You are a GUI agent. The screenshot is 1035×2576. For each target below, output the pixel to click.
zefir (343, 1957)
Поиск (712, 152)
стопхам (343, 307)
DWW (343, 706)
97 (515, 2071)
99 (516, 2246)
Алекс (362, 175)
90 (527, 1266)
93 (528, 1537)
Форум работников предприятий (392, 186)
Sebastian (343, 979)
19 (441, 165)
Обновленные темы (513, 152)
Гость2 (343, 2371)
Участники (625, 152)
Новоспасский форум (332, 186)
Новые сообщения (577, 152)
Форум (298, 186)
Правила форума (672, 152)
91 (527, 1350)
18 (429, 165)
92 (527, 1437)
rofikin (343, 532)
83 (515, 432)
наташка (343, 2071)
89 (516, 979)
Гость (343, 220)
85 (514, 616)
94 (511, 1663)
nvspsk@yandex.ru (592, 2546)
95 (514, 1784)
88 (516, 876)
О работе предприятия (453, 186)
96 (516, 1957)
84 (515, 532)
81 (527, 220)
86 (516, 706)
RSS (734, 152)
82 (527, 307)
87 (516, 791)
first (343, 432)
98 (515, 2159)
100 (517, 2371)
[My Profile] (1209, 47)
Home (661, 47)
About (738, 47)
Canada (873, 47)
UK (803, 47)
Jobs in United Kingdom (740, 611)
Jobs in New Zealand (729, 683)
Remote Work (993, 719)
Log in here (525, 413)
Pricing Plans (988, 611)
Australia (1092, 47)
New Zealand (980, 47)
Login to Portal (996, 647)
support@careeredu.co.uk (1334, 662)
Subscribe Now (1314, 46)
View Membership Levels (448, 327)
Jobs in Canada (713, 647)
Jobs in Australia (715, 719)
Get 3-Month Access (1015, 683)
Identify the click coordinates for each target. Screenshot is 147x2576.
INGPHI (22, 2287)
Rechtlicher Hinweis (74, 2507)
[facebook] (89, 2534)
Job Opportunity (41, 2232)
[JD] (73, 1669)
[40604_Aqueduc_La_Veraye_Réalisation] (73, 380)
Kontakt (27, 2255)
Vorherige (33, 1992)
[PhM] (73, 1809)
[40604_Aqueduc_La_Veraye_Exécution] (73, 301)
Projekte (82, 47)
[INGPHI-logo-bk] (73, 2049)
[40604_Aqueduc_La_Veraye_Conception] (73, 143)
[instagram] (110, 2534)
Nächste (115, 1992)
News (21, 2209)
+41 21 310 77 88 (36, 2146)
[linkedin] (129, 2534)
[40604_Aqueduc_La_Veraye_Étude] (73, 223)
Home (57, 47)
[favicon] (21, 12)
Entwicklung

--- TASK STATEMENT ---
Only an exact copy of the lines from the beginning of the listing through the line with "Subscribe Now (1314, 46)", both included, belongs in the answer.

--- YOUR SOLUTION ---
You are a GUI agent. The screenshot is 1035×2576. For each target below, output the pixel to click.
zefir (343, 1957)
Поиск (712, 152)
стопхам (343, 307)
DWW (343, 706)
97 (515, 2071)
99 (516, 2246)
Алекс (362, 175)
90 (527, 1266)
93 (528, 1537)
Форум работников предприятий (392, 186)
Sebastian (343, 979)
19 (441, 165)
Обновленные темы (513, 152)
Гость2 (343, 2371)
Участники (625, 152)
Новоспасский форум (332, 186)
Новые сообщения (577, 152)
Форум (298, 186)
Правила форума (672, 152)
91 (527, 1350)
18 (429, 165)
92 (527, 1437)
rofikin (343, 532)
83 (515, 432)
наташка (343, 2071)
89 (516, 979)
Гость (343, 220)
85 (514, 616)
94 (511, 1663)
nvspsk@yandex.ru (592, 2546)
95 (514, 1784)
88 (516, 876)
О работе предприятия (453, 186)
96 (516, 1957)
84 (515, 532)
81 (527, 220)
86 (516, 706)
RSS (734, 152)
82 (527, 307)
87 (516, 791)
first (343, 432)
98 (515, 2159)
100 (517, 2371)
[My Profile] (1209, 47)
Home (661, 47)
About (738, 47)
Canada (873, 47)
UK (803, 47)
Jobs in United Kingdom (740, 611)
Jobs in New Zealand (729, 683)
Remote Work (993, 719)
Log in here (525, 413)
Pricing Plans (988, 611)
Australia (1092, 47)
New Zealand (980, 47)
Login to Portal (996, 647)
support@careeredu.co.uk (1334, 662)
Subscribe Now (1314, 46)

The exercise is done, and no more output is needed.